Do not adjust your blog-reading device, that headline is not from a year ago. Toilet paper is just the latest necessity to suffer in the global shipping container shortage, and we could see high prices and empty shelves again in American supermarkets.
The world’s largest producer of wood pulp is having a hell of a time moving its product around the world, according to this report from Bloomberg:
Suzano SA primarily ships its pulp in cargo vessels known as break bulk. With demand surging for ships that carry ribbed steel containers, the squeeze is starting to spill over to break bulk and threatens to delay the company’s shipments, Chief Executive Officer Walter Schalka said in an interview.
Of course that’s happening at a time when demand for residential toilet paper has gone way up and consumers have taken to stockpiling and panic buying. Schalka is concerned that the shipping problems are going to snowball and only get worse from here. Significant disruptions to the pulp trade could eventually impact supplies of toilet paper if producers don’t have ample inventories.
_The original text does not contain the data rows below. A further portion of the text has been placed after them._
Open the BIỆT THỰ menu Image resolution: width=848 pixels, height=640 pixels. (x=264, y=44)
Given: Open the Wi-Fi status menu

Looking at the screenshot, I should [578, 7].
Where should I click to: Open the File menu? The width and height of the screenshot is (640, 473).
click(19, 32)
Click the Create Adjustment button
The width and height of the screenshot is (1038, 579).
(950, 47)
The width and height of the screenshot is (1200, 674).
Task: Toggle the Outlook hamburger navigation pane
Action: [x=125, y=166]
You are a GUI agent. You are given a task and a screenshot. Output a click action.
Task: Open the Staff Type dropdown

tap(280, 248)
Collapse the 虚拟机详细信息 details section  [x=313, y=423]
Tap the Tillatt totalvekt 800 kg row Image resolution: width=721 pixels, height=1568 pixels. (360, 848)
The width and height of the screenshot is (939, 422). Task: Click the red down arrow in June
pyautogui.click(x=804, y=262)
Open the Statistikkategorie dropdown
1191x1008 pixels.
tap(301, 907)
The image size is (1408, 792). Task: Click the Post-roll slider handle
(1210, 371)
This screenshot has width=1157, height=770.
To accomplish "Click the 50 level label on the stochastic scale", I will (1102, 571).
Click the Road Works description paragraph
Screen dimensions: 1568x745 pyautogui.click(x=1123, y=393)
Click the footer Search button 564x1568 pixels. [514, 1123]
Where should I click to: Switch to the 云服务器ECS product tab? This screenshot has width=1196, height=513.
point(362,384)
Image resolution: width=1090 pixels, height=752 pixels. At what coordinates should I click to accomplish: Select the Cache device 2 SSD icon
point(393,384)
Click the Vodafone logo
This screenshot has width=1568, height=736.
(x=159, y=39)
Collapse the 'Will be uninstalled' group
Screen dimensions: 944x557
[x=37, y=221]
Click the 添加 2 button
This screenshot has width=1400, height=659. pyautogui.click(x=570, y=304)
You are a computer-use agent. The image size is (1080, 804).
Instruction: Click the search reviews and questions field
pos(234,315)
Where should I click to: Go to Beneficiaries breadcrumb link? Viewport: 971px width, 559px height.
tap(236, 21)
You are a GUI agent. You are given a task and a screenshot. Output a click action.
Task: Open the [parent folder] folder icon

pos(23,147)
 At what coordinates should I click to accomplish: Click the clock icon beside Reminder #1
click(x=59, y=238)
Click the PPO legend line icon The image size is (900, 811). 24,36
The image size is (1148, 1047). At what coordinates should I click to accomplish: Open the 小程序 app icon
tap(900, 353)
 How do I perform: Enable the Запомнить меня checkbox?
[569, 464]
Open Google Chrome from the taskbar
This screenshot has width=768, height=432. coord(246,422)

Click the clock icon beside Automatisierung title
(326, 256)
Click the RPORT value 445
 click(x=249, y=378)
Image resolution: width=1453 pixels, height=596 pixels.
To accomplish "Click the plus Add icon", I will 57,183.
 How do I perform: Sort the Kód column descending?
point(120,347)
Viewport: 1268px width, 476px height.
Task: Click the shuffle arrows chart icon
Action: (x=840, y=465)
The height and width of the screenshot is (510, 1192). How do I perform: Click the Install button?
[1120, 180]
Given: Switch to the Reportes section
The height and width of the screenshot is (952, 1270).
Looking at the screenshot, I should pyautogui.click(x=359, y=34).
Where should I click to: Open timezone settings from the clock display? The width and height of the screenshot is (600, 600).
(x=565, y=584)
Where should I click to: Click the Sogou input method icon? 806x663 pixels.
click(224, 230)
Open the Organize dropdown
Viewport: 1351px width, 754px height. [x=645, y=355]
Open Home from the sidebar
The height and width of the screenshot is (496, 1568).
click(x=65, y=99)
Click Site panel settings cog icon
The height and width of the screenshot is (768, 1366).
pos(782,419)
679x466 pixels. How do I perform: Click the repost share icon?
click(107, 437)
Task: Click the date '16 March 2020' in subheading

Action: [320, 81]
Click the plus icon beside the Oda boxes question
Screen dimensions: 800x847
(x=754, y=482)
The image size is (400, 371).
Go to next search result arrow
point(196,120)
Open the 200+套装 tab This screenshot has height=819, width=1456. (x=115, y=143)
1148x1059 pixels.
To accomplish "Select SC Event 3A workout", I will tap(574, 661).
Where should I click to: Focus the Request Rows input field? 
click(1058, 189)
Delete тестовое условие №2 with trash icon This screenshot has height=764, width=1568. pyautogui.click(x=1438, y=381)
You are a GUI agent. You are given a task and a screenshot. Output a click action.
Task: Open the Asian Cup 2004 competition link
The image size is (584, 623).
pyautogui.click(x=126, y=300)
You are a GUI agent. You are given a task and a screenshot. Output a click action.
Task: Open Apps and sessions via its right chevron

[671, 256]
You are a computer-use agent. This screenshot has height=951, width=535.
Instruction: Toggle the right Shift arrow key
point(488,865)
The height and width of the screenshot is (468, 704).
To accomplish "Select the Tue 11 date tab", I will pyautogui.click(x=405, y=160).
Sao Paulo-based Suzano is already concerned about the risk of exporting less in March than the company had expected, and being forced to roll over some shipments into April, Schalka said. With competition increasing for cargo vessels, break-bulk ships are berthing at the company’s terminals less often than usual.
It’s not just the container shortage that is affecting worldwide supplies of everything from petrochemicals to coffee. The Ever Given crisis also put a delay on necessary supplies, Business Insider reports. Snarls that the mega container ship caused are still being worked out in global shipping supply chain, which was already in knots to begin with.
Ports around the world are seeing backups persist as ordering and shipping demand increased during to the pandemic. This week, two dozen ships were anchored off the coast of California waiting their turn to unload cargo in the Ports of Los Angeles and Long Beach, the Wall Street Journal reports. One had been waiting almost two weeks as of Monday. These two ports alone handle a third of the goods coming into America. And as the Journal pointed out last month, the global supply chain was already cracking under the strain:
Supply chain woes mounted world-wide for makers of everything from cars and clothing to home siding and medical needle containers, as the extreme Texas weather and port backlogs compounded problems for manufacturers already beset by pandemic disruptions.
Toyota Motor Corp. , Honda Motor Co. and Samsung Electronics Co. were the latest multinational companies to chime in about setbacks, with the two auto makers saying Wednesday they would halt production at plants in North America. Toyota cited a shortage of petrochemicals, manufacturing of which has been hobbled by last month’s Texas freeze. Honda pointed to a combination of port issues, the semiconducter shortage, pandemic-related problems and the crippling U.S. weather.
The COVID-19 pandemic isn’t the only natural disaster to affect shipping, either. Extreme weather this year dumped a record number of shipping containers overboard and sent them to the bottom of the ocean. One theory that tries to explain why so many containers have been lost recently is that older, less stable containers have been pressed into use because of the shortage.